The research group developed a system to produce tactile and proprioceptive sensation in the fingers with an electric current stimulator and an exoskeletal robot hand and developed an assessment system that evaluated the processing of each neural information in the cerebral cortex using electroencephalogram measurements and transcranial magnetic stimulation. Using this system, expert pianists were found to have altered mechanisms by which tactile and proprioceptive sensation suppress the activity of the primary motor cortex in a specialized manner (somatosensory-motor integration). This neuroplastic adaptation was associated with enhancement of speed and precision of finger movements in pianists.

This shows the hand exoskeleton

This exoskeleton mechanically moves the user’s fingers using a motor. The image is credited to credited to JST Sony CSL.

This finding is expected to be useful in the development of techniques to identify factors necessary for acquiring proficiency in skills such as piano playing, tailor-made training methods that take individual differences into account, diagnostic methods for the early detection of neurological disorders where the function of fingers deteriorates due to excessive training, and in the development of rehabilitation methods.
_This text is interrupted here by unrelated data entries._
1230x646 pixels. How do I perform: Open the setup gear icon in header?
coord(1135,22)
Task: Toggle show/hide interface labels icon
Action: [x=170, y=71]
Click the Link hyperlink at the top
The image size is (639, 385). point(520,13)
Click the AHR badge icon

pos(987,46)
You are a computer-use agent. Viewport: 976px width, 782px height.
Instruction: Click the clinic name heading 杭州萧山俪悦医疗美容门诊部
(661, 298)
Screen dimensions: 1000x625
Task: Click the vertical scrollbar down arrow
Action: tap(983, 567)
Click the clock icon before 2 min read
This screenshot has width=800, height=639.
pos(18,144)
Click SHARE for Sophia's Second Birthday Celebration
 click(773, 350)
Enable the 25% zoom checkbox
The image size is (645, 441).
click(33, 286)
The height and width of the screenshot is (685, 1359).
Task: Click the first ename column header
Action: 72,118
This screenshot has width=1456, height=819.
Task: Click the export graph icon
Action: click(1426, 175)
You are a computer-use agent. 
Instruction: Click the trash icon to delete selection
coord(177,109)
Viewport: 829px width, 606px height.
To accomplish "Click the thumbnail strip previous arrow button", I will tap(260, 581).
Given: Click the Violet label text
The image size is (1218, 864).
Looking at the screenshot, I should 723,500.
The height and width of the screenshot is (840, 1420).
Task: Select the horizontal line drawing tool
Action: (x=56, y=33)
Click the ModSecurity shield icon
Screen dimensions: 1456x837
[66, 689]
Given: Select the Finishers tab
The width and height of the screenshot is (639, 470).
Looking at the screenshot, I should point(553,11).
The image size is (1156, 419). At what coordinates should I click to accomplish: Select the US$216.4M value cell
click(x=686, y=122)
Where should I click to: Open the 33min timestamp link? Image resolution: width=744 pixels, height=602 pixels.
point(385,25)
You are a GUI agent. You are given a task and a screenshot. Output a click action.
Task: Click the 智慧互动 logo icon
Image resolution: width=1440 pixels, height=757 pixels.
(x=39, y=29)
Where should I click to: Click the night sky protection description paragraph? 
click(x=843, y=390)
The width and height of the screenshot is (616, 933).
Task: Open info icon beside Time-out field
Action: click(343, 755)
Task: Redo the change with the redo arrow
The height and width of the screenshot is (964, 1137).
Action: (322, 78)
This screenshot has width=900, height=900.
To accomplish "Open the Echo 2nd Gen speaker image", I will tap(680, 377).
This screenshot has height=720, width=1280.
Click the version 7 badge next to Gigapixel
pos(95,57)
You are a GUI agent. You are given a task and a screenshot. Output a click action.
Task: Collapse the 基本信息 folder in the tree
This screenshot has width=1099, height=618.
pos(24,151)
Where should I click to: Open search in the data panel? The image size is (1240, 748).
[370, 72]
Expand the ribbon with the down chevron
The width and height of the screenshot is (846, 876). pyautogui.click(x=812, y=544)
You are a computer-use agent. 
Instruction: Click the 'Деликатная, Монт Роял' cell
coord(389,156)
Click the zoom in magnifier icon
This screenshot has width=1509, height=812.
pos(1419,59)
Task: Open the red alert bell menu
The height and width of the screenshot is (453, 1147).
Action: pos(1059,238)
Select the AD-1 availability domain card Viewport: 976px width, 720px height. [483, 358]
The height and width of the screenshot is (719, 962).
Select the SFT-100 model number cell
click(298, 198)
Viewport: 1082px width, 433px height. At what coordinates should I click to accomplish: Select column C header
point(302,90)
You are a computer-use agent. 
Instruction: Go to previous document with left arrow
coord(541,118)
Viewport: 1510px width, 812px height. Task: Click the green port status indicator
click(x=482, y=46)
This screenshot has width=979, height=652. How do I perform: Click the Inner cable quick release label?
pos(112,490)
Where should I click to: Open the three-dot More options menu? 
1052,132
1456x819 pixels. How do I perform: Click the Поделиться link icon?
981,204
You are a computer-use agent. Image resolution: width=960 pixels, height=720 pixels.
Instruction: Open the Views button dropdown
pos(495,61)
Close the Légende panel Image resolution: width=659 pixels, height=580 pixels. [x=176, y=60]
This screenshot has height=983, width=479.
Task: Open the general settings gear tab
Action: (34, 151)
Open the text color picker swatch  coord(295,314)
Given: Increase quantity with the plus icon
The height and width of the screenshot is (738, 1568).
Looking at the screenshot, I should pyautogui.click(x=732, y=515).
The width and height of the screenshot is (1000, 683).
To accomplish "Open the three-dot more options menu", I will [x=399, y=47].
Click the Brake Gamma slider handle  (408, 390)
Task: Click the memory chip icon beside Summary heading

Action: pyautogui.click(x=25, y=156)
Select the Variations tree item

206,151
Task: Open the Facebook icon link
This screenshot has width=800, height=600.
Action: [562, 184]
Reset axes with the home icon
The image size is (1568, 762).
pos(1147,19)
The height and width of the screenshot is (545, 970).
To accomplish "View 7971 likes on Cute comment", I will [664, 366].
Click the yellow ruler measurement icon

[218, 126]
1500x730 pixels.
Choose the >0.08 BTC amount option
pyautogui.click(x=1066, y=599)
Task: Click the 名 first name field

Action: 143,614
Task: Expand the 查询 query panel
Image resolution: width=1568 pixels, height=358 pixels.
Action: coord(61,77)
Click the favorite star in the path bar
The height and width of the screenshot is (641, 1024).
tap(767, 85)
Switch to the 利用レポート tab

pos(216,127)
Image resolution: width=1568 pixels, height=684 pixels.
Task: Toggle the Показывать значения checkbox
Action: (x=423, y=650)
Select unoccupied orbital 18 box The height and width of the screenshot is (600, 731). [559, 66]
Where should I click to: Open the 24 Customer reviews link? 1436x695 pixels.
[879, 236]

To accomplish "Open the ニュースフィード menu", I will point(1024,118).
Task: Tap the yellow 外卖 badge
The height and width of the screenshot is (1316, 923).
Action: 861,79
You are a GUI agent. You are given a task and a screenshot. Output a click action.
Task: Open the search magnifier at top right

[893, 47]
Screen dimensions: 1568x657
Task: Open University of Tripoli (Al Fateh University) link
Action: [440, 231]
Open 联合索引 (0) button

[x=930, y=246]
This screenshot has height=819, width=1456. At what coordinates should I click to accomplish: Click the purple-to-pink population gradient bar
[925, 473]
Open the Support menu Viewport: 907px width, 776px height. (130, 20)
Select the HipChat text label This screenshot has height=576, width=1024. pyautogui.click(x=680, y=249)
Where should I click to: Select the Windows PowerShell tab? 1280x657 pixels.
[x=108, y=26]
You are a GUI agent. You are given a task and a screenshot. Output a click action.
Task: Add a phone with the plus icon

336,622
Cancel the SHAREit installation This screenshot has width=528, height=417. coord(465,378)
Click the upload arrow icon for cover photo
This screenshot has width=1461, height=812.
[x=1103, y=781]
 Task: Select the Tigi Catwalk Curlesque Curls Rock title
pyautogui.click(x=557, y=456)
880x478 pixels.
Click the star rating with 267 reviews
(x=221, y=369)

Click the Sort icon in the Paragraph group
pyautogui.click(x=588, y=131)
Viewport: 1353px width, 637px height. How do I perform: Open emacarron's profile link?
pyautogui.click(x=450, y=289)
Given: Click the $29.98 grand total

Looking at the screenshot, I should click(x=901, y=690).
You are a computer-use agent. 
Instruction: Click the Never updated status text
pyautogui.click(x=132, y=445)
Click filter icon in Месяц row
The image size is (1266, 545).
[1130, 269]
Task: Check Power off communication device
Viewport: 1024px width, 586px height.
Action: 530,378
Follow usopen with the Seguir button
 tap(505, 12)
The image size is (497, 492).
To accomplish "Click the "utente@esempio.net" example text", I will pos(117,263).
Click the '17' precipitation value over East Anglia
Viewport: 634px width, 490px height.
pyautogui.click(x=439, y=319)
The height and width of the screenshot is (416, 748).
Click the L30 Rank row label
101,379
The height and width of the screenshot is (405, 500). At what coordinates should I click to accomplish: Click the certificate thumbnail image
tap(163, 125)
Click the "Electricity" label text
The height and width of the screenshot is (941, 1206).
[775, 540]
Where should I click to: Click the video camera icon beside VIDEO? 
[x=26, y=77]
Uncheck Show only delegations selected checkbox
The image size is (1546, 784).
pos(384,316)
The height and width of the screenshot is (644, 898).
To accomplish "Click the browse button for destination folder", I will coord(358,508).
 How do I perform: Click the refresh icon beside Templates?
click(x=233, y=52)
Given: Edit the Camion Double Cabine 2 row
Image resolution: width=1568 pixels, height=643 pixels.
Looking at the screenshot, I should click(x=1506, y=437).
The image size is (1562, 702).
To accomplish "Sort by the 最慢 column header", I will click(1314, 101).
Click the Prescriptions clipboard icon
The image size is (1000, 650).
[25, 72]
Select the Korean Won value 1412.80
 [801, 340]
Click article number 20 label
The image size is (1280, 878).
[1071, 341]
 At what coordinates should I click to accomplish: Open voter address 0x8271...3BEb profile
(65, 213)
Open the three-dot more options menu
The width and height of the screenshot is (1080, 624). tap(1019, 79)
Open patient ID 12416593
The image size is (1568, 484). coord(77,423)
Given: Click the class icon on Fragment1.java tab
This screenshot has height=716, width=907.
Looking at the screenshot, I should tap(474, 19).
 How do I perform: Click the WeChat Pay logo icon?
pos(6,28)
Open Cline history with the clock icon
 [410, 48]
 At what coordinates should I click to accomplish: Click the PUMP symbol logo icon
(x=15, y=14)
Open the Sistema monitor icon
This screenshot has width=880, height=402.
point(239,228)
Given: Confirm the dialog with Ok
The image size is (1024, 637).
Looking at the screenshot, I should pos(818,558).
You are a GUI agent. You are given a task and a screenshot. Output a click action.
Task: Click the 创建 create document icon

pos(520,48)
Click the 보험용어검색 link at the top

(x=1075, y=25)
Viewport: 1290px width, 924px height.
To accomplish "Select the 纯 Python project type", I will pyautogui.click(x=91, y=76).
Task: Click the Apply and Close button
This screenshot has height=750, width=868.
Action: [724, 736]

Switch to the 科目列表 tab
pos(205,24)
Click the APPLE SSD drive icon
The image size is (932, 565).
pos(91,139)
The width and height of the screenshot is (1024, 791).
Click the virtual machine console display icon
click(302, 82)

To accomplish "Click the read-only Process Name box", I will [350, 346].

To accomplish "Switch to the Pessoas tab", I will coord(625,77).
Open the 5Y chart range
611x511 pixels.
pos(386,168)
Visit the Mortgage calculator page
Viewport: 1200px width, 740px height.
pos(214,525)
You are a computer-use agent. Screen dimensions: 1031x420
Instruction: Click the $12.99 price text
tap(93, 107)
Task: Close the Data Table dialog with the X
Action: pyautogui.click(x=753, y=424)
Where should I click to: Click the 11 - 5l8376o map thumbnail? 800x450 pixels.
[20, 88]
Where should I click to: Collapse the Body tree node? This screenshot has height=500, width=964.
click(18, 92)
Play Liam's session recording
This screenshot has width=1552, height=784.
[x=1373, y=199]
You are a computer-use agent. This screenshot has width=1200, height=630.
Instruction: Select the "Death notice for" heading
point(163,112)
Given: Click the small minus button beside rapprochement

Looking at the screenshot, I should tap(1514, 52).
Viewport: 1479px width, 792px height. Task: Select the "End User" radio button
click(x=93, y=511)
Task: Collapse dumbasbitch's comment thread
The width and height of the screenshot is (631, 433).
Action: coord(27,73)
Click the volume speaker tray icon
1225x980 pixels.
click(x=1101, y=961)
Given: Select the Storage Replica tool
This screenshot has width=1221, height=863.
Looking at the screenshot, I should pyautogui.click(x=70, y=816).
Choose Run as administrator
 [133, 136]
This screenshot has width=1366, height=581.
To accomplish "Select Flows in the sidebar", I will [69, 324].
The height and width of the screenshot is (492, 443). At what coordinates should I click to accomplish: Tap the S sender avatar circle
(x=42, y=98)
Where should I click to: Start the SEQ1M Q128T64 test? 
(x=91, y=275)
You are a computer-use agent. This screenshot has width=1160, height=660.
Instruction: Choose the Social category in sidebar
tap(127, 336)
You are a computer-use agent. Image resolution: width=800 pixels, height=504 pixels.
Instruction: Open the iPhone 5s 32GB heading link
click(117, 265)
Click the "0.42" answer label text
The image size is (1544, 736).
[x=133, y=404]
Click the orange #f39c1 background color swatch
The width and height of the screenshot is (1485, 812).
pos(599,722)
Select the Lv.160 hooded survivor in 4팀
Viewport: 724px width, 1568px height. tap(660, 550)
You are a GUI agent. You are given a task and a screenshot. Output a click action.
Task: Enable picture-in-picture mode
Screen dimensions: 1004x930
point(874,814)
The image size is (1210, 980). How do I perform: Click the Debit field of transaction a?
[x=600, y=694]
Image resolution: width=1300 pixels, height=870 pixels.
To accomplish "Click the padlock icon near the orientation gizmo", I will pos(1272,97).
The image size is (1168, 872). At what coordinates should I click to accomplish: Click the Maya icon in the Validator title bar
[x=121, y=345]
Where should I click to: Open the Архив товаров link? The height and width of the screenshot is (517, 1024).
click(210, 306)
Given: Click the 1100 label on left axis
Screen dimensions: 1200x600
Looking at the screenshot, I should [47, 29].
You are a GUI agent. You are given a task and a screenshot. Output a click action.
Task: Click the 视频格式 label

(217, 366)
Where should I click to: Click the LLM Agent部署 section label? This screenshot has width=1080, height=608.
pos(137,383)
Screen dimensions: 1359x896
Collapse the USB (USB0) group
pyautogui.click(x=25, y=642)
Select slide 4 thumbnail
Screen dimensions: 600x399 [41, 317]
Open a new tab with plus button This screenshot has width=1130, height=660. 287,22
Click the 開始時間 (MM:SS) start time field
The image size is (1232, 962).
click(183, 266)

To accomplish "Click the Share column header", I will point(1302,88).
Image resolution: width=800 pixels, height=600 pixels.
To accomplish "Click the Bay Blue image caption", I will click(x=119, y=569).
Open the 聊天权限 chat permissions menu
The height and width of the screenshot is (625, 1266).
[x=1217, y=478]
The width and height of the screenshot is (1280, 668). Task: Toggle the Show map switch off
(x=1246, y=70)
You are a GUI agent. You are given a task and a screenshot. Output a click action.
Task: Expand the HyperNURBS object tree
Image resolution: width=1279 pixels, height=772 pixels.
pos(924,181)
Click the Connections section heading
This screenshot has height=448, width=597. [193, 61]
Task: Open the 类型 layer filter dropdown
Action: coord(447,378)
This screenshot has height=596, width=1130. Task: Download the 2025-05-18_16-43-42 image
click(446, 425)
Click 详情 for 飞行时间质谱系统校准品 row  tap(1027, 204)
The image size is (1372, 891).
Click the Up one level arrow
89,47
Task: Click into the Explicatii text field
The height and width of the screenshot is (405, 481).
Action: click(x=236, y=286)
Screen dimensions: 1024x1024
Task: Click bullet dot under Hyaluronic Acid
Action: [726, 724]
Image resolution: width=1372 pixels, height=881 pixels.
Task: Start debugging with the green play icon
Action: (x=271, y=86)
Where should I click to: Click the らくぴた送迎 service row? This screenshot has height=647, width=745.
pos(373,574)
About this neuroscience research article

Source:
Japan Science and Technology Agency
Media Contacts:
Masato Hirano – Japan Science and Technology Agency
Image Source:
The image is credited to JST Sony CSL.

Original Research: Closed access
“Specialized Somatosensory–Motor Integration Functions in Musicians”. Masato Hirano, Yudai Kimoto, Shinichi Furuya.
Cerebral Cortex doi:10.1093/cercor/bhz154

Abstract

Specialized Somatosensory–Motor Integration Functions in Musicians

Somatosensory signals play roles in the fine control of dexterous movements through a somatosensory–motor integration mechanism. While skilled individuals are typically characterized by fine-tuned somatosensory functions and dexterous motor skills, it remains unknown whether and in what manner their bridging mechanism, the tactile–motor and proprioceptive–motor integration functions, plastically changes through extensive sensorimotor experiences. Here, we addressed this issue by comparing physiological indices of these functions between pianists and nonmusicians. Both tactile and proprioceptive stimuli to the right index finger inhibited corticospinal excitability measured by a transcranial magnetic stimulation method. However, the tactile and proprioceptive stimuli exerted weaker and stronger inhibitory effects, respectively, on corticospinal excitability in pianists than in nonmusicians. The results of the electroencephalogram measurements revealed no significant group difference in the amplitude of cortical responses to the somatosensory stimuli around the motor and somatosensory cortices, suggesting that the group difference in the inhibitory effects reflects neuroplastic adaptation of the somatosensory–motor integration functions in pianists. Penalized regression analyses further revealed an association between these integration functions and motor performance in the pianists, suggesting that extensive piano practice reorganizes somatosensory–motor integration functions so as to enable fine control of dexterous finger movements during piano performances.